DIRECTIONS: Where an entry contains an image, skip the image and print the rest exactly.

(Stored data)
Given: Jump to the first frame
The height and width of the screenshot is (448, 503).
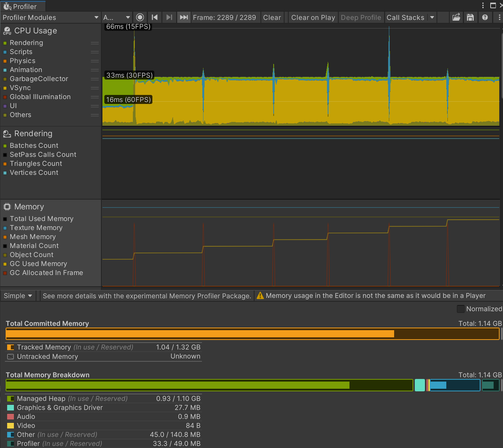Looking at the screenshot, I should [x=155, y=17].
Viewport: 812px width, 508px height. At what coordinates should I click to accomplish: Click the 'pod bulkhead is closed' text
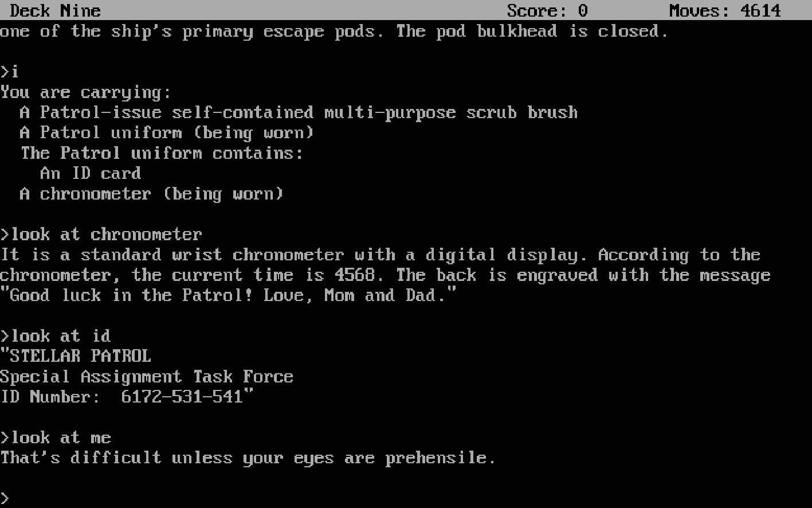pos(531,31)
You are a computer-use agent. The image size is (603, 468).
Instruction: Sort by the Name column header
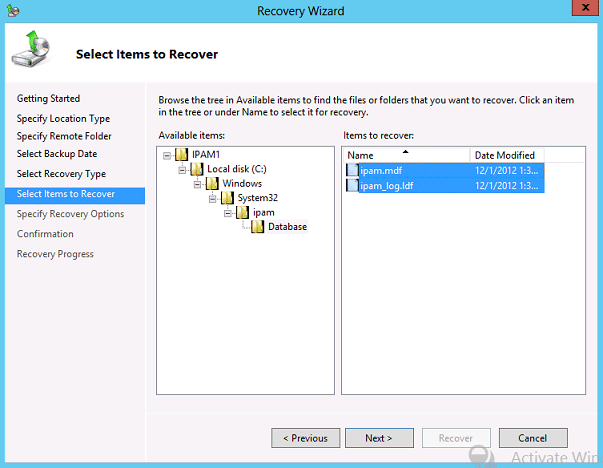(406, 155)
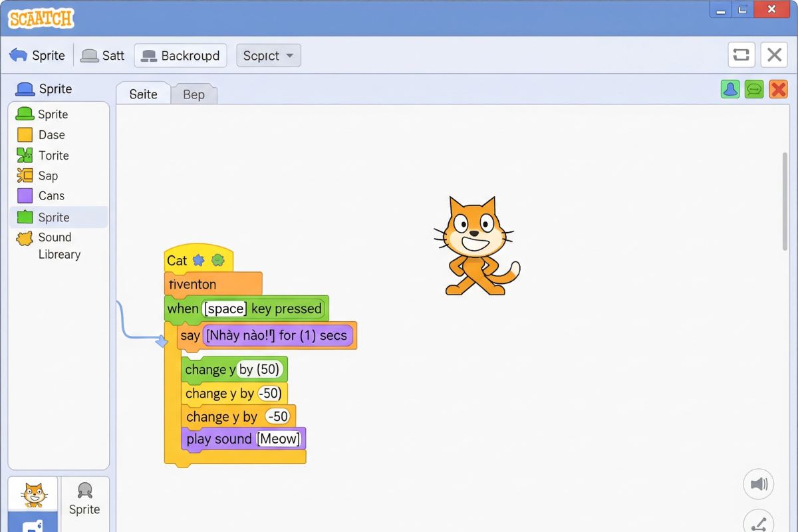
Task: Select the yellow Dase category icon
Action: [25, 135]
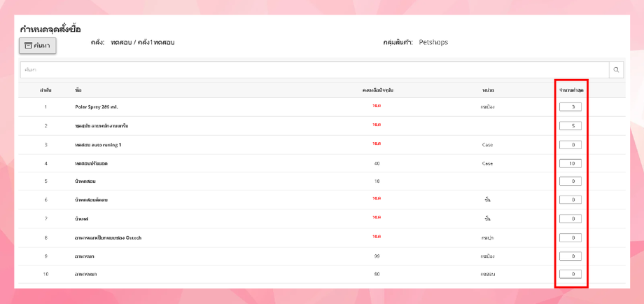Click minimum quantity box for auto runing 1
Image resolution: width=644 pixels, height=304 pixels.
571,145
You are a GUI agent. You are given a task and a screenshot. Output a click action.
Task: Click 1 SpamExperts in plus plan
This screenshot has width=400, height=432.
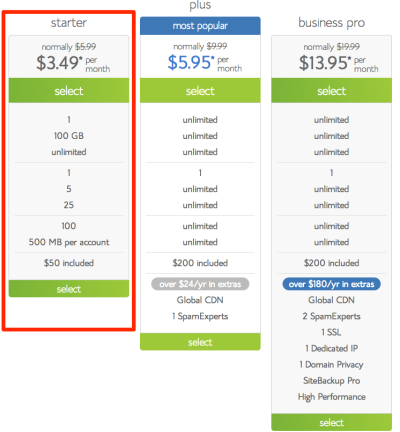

TASK RESPONSE:
Given: Jump to the first frame
The height and width of the screenshot is (448, 503).
Looking at the screenshot, I should [x=155, y=17].
Viewport: 812px width, 508px height. At what coordinates should I click to accomplish: Click the 'pod bulkhead is closed' text
pos(531,31)
You are a computer-use agent. The image size is (603, 468).
Instruction: Sort by the Name column header
(406, 155)
Task: Select the yellow Dase category icon
Action: [25, 135]
Click minimum quantity box for auto runing 1
Image resolution: width=644 pixels, height=304 pixels.
571,145
You are a GUI agent. You are given a task and a screenshot. Output a click action.
Task: Click 1 SpamExperts in plus plan
This screenshot has width=400, height=432.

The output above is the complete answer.